• _INSTRUCTIONS TO FOLLOW_: Check each line of the material. Copy those containing "computer".
- Opening Delimiter -
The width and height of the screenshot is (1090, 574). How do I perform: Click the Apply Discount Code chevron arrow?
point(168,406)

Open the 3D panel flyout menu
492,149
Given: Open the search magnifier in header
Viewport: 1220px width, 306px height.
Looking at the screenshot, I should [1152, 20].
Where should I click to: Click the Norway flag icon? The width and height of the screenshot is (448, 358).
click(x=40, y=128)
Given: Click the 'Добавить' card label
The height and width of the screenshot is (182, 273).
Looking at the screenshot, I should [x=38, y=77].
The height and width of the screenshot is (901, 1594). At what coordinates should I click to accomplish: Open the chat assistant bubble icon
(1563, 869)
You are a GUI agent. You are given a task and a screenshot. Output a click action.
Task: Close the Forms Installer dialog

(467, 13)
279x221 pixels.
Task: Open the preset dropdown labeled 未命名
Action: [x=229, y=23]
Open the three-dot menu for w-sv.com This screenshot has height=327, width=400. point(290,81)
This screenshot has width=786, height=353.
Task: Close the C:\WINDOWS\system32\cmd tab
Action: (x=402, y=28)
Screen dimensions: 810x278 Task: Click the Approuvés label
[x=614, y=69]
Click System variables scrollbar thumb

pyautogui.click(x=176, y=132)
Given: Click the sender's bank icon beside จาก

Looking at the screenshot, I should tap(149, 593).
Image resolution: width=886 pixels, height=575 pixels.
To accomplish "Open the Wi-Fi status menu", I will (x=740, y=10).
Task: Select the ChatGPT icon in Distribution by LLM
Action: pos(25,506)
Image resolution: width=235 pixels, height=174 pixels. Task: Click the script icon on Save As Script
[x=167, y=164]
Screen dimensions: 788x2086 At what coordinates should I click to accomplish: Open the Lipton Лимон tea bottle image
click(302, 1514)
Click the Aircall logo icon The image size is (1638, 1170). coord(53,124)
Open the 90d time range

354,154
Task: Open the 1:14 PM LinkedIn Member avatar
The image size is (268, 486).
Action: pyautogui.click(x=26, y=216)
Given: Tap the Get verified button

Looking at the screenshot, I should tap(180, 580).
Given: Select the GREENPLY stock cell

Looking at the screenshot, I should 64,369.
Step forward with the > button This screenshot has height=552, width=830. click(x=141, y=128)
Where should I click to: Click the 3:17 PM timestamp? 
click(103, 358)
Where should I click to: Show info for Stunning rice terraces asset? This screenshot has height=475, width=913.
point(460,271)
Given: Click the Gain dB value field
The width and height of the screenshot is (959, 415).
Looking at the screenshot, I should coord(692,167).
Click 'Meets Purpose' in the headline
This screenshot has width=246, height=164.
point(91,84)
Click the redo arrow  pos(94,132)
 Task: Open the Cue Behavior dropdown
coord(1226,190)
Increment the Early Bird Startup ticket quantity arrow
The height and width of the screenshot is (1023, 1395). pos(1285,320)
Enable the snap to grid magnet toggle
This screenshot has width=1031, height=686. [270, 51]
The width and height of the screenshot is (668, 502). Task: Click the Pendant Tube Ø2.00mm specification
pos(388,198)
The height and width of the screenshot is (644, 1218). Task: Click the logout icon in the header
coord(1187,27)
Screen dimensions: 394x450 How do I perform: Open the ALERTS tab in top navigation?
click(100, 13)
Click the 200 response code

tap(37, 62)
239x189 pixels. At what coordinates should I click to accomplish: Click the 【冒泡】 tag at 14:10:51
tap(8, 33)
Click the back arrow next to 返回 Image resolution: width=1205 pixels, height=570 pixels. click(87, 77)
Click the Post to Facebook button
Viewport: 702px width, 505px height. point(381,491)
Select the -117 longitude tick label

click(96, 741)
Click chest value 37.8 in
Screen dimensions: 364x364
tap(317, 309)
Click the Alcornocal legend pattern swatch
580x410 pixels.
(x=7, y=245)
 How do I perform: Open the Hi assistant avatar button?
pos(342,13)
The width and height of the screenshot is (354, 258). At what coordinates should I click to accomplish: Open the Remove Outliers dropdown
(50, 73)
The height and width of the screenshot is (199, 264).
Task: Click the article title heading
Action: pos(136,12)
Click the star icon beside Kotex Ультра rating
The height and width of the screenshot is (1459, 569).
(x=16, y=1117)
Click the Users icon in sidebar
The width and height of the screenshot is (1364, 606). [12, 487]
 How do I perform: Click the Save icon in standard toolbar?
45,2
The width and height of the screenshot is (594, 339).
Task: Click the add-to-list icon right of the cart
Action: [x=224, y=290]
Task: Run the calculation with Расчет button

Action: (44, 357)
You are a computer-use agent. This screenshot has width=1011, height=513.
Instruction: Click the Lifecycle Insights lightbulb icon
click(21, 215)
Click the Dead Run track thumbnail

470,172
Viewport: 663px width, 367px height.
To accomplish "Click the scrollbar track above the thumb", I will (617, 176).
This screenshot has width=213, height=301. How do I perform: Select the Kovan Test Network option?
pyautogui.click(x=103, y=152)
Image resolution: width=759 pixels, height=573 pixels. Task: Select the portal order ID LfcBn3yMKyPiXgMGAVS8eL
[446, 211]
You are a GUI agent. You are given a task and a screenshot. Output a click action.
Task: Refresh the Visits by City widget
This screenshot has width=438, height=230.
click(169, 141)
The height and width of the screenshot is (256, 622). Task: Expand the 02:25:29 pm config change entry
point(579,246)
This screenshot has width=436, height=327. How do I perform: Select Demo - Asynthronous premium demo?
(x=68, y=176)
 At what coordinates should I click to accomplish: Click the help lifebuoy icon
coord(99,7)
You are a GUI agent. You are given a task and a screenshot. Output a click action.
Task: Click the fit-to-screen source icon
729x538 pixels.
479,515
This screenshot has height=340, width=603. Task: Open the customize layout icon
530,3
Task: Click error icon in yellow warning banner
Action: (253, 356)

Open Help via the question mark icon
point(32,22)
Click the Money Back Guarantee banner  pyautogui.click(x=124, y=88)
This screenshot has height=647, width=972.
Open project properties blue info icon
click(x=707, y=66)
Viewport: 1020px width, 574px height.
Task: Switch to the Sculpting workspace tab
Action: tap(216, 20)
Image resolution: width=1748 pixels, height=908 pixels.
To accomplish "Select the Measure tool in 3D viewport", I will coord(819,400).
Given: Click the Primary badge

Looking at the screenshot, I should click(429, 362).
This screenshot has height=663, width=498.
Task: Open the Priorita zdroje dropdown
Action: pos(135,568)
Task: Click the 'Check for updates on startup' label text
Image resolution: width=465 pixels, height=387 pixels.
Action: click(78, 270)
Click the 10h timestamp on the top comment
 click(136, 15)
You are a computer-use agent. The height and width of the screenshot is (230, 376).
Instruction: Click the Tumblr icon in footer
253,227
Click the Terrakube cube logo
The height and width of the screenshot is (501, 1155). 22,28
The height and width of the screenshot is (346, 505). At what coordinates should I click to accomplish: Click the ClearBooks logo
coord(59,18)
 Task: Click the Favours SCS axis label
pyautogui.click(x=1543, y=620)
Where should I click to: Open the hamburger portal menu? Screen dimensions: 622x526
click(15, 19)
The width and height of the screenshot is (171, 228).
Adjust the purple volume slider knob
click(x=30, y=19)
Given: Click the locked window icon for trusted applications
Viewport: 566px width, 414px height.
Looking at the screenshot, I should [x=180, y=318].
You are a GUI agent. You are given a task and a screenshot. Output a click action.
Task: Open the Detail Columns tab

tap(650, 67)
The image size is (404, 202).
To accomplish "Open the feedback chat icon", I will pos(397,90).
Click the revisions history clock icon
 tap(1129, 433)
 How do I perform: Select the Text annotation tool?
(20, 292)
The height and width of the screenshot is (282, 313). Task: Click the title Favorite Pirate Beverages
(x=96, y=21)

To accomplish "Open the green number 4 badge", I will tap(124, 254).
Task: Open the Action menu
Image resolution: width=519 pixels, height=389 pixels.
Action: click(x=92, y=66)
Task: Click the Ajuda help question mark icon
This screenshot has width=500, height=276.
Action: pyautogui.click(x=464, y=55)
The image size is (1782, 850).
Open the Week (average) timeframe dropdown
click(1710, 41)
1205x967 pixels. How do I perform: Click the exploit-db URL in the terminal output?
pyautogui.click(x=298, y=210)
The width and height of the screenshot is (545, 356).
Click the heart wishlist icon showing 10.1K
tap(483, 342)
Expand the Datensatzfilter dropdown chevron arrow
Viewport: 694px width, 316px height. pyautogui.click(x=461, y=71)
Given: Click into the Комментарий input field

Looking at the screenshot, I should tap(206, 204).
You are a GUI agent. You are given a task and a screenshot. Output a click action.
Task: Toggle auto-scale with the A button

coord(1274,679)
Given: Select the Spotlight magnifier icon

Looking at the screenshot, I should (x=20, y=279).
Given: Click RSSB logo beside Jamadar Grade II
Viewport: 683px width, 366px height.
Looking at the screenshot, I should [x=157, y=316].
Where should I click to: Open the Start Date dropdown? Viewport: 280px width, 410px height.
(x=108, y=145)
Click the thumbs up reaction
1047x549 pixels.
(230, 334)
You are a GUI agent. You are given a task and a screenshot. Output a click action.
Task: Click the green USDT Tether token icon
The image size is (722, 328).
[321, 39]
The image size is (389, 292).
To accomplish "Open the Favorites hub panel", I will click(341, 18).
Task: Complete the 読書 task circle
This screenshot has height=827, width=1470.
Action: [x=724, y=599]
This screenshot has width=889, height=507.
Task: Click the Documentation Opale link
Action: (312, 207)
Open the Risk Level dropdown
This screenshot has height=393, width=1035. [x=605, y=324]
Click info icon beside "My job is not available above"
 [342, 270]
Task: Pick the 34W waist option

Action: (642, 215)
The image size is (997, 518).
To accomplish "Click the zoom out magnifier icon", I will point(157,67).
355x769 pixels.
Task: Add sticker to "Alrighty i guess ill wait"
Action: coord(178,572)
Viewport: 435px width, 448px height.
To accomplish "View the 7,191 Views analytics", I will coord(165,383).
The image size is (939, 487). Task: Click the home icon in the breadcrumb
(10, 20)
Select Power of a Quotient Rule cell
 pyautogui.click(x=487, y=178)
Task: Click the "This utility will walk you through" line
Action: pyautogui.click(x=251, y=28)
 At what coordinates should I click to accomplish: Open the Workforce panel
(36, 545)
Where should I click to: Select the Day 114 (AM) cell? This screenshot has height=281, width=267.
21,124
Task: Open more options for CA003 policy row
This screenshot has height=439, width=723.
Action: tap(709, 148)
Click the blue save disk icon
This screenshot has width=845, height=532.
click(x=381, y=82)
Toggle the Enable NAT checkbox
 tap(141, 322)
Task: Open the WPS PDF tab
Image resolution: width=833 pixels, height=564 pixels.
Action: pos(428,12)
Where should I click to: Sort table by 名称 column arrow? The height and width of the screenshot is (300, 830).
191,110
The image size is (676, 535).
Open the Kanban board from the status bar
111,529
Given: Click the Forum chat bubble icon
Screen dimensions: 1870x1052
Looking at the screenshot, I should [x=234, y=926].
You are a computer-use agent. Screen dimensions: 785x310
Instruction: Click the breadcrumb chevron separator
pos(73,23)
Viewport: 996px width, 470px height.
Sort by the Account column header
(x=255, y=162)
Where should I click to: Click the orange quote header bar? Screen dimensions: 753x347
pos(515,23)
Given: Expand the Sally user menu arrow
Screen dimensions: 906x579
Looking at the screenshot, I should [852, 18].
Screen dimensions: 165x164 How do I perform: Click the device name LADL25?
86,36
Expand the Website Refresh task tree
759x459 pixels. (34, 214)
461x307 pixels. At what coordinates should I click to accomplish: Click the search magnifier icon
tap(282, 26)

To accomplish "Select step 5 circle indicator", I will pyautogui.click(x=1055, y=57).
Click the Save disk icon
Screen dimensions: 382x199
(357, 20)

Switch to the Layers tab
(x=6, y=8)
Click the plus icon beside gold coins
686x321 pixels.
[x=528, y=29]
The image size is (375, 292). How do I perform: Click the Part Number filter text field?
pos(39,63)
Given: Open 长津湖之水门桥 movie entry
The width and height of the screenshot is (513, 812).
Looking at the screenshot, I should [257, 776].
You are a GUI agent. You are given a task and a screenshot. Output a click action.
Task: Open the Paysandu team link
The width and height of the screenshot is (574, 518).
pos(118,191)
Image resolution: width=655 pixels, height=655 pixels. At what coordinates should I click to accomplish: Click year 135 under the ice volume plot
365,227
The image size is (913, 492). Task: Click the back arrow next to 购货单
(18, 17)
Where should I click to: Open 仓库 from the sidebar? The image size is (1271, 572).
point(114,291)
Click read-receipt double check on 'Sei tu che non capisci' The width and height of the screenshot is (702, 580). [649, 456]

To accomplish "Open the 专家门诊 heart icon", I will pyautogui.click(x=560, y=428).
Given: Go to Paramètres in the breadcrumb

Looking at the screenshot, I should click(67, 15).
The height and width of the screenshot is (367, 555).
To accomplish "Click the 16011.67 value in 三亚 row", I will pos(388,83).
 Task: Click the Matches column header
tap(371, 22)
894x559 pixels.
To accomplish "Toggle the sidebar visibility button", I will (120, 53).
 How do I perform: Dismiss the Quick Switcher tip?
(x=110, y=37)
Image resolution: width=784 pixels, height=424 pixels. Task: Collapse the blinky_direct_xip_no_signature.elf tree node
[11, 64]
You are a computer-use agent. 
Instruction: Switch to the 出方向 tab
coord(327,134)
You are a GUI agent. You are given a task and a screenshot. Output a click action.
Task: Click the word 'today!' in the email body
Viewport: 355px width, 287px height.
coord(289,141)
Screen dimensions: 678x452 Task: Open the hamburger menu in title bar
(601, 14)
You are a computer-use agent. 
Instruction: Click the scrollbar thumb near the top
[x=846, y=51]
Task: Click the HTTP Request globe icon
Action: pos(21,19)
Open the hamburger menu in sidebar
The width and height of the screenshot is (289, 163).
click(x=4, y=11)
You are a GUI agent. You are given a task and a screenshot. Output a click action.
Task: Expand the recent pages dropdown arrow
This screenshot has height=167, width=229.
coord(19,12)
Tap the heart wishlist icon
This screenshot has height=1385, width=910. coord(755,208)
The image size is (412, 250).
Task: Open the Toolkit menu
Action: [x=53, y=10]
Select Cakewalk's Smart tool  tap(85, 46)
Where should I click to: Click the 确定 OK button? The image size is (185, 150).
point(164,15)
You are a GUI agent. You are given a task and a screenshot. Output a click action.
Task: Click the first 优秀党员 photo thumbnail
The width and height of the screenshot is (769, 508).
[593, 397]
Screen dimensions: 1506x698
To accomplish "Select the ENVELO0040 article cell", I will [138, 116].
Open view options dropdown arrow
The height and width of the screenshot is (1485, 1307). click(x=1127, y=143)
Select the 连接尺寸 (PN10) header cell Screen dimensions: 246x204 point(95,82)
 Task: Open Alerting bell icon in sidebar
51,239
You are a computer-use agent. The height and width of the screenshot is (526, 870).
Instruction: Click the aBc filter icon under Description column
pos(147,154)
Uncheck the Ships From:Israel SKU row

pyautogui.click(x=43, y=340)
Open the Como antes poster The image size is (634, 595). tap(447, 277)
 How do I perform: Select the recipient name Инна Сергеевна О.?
- Closing Delimiter -
• _COMPLETED EXERCISE_:
You are a computer-use agent. This screenshot has width=1011, height=513.
You are a computer-use agent. The height and width of the screenshot is (230, 376).
You are a computer-use agent. Screen dimensions: 785x310
You are a computer-use agent. 
You are a computer-use agent. 
You are a computer-use agent. The height and width of the screenshot is (526, 870).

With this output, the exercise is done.